As the adult reader, you must first determine what the author’s purpose in this work is. For elementary reading, this falls into only a few categories. Entertainment, or to make us laugh and enjoy, is common. Authors also write to teach a lesson, develop a moral (the distinction between right and wrong), and to inform (exposition). When your child answers those five W’s, they should “fit” the author’s purpose within reason. It’s important not to allow the child to stray too far from this in his answers. If a child is allowed to assume that any answer he gives is correct, even when it is not, an incorrect pattern of detecting and putting clues together will develop. Children stick very hard and fast to what they learn first, so make every effort to get the reading pattern established from the beginning: author’s purpose, explained by answering the five W’s.
I know what you’re thinking. If the author is only writing to entertain, how can my young reader answer those five questions?

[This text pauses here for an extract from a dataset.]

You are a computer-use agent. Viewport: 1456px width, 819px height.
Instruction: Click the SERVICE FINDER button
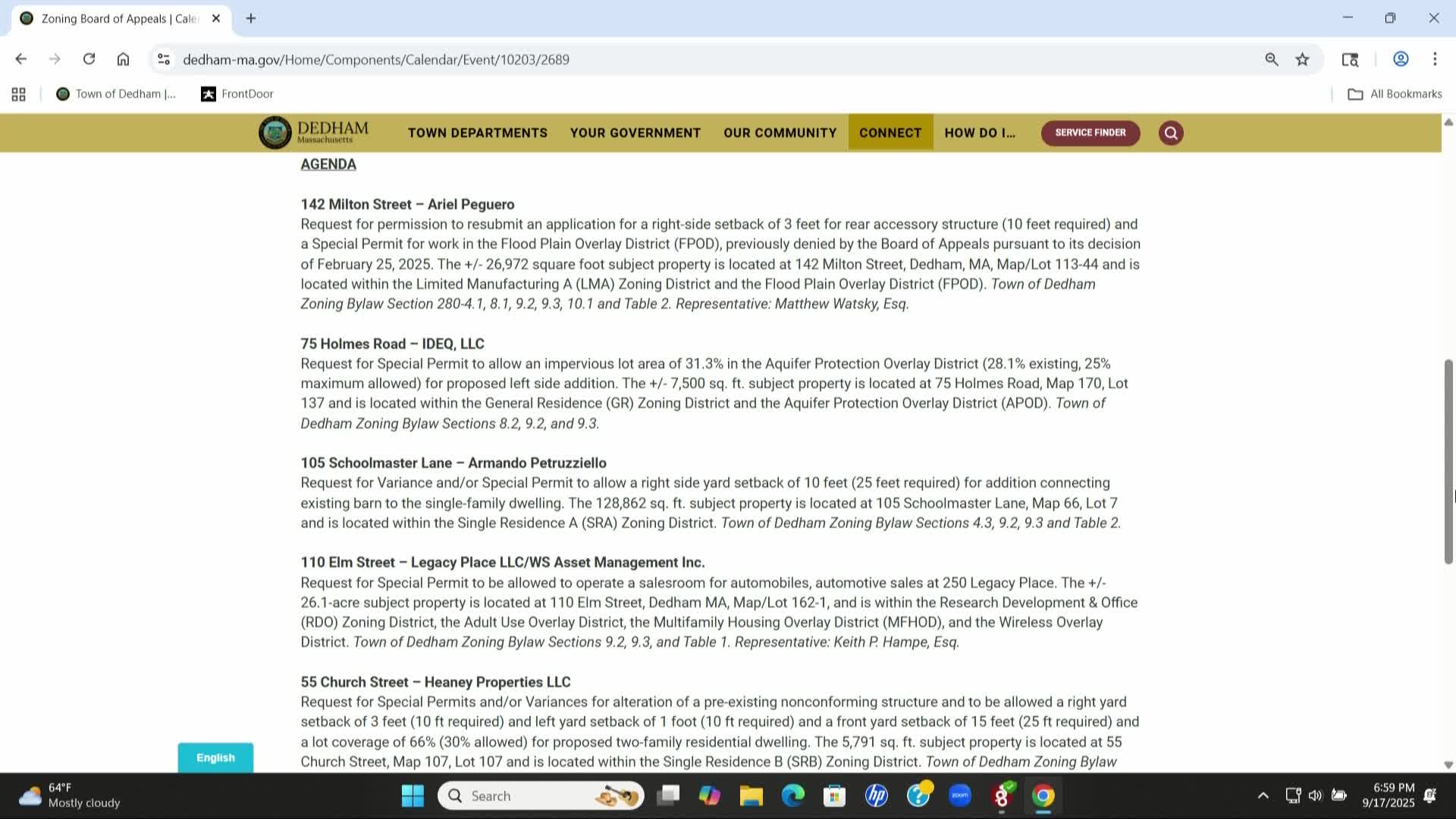click(x=1090, y=133)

1. Is the character (Who?) funny in a particular way, such as mannerisms, slips of the tongue, or mistaken concepts? Readers should laugh at the character because they see themselves.
2. What is the entertaining event in this story? It could be a plan that goes wrong, or falling into the swimming pool fully clothed.
3. Is the time set in the story (When?) appropriate to the character and the event? Does the time element enhance the story?
4. It doesn’t make sense to read about the hustle and bustle of noise if the story takes place in a rural area (Where).
5. Why does the character make the choices we read about? How do those decisions affect the outcome?
If the answer to any of these is that it doesn’t really matter to the story, you have a weak piece of literature, or have made an incorrect conclusion.